La malheureuse a accidentellement perdu la vie, lorsque sa tenue, très ample, s’est enroulée à son cou, après avoir été happée par la jante arrière de la moto sur laquelle elle avait pris place pour se rendre à une réjouissance populaire du village. Selon nos sources, comme la plupart des jeunes filles employées à Bamako comme aide ménagère, Baya (moins de 20 ans), aussi avait la permission de son employeur pour aller fêter au village.
Une fois sur place, à leur domicile, elle se préparait, à l’image des autres filles du village pour se rende dans le secteur du village où la réjouissance devrait avoir lieu. Ce jour là, l’adolescente s’habilla de sa toute nouvelle tenue de fête. Puis, elle quitta le domicile familial pour chercher un motocycliste afin que ce dernier puisse la déposer au lieu où se tenait la fête. Sans grand effort, Baya trouvera un motocycliste qui la transporta pour prendre la route.
Ils roulèrent quelques minutes durant sans problème. Nos sources n’ont pu donner la distance exacte qui les séparait du lieu de fête. Cependant, elles confirment qu’ils n’y n’étaient plus loin. Et c’est en ce moment que le drame est survenu. Le boubou que portait Baya était si ample qu’il flottait dans le vent pendant que la moto roulait à vive allure. Accidentellement, le bout du boubou s’est retrouvé dans la roue arrière de la moto.
Par la suite, le tissu s’est très rapidement enroulé sur la chaine de transmission. Conséquence, la jeune fille a été littéralement projetée du siège passager, alors que sa tenue, complètement happée par la chaine de l’engin, avait noué son cou, l’empêchant carrément de respirer.

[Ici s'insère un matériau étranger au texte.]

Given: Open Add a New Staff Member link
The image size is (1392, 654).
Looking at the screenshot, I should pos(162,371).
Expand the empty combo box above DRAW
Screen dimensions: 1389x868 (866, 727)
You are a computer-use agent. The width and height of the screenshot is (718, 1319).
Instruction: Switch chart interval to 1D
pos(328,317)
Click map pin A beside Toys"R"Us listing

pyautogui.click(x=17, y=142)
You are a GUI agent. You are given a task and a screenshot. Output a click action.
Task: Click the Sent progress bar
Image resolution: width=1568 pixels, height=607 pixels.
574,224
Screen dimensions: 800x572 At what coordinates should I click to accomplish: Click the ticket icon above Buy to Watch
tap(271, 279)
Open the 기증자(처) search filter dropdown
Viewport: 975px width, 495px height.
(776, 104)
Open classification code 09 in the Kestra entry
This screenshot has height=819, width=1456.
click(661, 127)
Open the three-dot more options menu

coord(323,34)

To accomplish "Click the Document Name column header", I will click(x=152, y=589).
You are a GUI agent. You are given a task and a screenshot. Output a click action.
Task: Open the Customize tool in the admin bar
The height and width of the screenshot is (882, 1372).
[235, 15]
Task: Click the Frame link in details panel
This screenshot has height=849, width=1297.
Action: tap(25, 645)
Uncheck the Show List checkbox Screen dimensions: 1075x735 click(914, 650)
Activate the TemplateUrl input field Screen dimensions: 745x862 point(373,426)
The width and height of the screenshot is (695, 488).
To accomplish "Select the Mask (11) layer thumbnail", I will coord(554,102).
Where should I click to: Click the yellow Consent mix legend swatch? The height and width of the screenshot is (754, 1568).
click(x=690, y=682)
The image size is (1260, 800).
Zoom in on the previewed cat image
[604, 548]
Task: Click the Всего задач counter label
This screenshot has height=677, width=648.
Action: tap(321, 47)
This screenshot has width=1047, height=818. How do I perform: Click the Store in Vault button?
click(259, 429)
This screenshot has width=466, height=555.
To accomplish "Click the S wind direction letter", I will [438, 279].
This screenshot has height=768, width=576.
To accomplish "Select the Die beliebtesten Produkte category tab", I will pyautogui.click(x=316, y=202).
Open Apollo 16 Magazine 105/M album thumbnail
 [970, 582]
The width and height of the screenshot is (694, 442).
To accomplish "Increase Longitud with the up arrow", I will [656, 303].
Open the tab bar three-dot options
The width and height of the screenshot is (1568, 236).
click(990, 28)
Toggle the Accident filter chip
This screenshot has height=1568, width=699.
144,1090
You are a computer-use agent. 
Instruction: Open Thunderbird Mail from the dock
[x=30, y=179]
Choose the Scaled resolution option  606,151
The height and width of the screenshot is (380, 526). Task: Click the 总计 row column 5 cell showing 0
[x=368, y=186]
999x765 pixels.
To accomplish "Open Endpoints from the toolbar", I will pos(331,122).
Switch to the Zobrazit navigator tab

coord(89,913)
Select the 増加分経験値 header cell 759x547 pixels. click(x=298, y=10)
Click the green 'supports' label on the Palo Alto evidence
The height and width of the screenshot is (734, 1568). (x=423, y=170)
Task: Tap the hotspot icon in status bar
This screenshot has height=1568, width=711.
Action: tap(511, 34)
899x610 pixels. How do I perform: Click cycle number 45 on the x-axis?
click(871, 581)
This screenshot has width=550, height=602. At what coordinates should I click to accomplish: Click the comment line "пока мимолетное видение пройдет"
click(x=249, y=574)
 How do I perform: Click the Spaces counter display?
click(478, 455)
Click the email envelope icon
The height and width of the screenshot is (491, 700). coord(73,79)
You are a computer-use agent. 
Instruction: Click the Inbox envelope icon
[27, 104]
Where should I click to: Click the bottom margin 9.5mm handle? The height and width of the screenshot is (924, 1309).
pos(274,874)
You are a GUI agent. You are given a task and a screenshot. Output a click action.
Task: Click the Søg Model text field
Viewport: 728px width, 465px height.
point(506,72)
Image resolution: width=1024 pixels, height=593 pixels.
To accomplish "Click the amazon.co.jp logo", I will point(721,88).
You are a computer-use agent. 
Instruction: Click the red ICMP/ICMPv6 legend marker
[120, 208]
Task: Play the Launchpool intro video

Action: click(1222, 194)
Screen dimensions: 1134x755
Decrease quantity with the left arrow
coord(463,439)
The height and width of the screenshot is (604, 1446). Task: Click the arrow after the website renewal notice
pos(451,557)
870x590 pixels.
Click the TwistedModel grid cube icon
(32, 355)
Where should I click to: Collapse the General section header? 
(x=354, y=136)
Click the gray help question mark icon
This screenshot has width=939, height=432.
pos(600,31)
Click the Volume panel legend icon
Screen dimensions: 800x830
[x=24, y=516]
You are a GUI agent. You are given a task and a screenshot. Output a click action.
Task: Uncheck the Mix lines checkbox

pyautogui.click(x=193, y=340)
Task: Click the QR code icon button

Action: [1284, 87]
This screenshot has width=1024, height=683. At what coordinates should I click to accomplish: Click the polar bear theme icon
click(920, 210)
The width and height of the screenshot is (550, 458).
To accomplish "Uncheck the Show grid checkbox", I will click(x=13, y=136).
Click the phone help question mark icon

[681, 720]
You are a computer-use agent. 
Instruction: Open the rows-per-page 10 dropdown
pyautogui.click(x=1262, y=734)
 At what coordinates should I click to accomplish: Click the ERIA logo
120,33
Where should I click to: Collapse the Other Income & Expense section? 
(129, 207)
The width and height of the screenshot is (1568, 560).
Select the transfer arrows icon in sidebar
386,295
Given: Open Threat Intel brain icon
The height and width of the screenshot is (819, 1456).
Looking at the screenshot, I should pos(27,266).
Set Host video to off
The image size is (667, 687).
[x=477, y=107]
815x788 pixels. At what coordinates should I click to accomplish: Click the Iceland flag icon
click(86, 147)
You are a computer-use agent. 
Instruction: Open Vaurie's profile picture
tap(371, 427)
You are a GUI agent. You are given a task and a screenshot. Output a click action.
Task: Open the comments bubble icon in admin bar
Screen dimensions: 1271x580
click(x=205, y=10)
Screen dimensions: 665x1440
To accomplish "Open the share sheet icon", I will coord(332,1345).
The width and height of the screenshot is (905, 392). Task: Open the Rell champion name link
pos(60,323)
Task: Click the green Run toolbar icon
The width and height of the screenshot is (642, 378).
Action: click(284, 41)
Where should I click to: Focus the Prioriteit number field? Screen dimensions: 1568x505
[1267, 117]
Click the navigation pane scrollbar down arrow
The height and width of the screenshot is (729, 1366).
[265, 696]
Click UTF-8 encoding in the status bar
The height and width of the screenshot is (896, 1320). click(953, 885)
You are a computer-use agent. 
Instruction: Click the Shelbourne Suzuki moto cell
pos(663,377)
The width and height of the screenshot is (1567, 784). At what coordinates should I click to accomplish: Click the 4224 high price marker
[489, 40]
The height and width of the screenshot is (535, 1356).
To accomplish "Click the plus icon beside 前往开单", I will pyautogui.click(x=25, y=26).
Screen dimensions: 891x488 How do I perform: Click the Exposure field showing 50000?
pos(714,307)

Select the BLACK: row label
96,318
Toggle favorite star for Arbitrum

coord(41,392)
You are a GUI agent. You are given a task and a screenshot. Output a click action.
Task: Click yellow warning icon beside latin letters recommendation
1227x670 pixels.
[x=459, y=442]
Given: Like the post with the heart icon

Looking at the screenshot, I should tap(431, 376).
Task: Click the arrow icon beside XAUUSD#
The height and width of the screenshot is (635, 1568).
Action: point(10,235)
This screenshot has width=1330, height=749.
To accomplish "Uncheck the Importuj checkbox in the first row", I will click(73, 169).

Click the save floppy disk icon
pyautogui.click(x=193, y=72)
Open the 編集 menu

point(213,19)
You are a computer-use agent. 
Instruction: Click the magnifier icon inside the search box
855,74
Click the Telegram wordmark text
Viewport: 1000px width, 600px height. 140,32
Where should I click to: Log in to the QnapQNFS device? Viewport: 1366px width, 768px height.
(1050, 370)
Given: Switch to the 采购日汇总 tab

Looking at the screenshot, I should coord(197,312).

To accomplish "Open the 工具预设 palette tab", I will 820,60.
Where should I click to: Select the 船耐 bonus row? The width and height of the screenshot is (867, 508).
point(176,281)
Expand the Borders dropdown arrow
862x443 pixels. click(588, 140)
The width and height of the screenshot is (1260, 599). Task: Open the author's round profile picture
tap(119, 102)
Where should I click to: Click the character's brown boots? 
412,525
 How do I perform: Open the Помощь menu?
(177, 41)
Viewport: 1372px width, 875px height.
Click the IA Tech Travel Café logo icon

La pauvre ne pouvait plus rien faire. à terre, elle se débattait pour dénouer le boubou de sa gorge afin de respirer un peu, mais en vain. Pendant ce temps, le motocycliste tentait de défaire la chaîne pour libérer la partie du boubou complètement prise dans l’engrenage de la roue arrière.
Malheureusement, tous ses efforts étaient vains. Plus grave, l’accident s’est produit à un endroit quasiment désert. Le motocycliste n’avait personne qui puisse les secourir. Baya, s’étouffait sous les yeux de son compagnon d’infortune.
Il aura juste fallu quelques minutes seulement pour que la jeune fille perde connaissance, avant de mourir étranglée par sa propre tenue de fête. Les heures qui ont suivi, la nouvelle s’est répandue dans tout le village comme une trainée de poudre. Ce jour-là, au village, les chants ont laissé place aux pleurs et larmes, transformant le jour de fête en jour de deuil.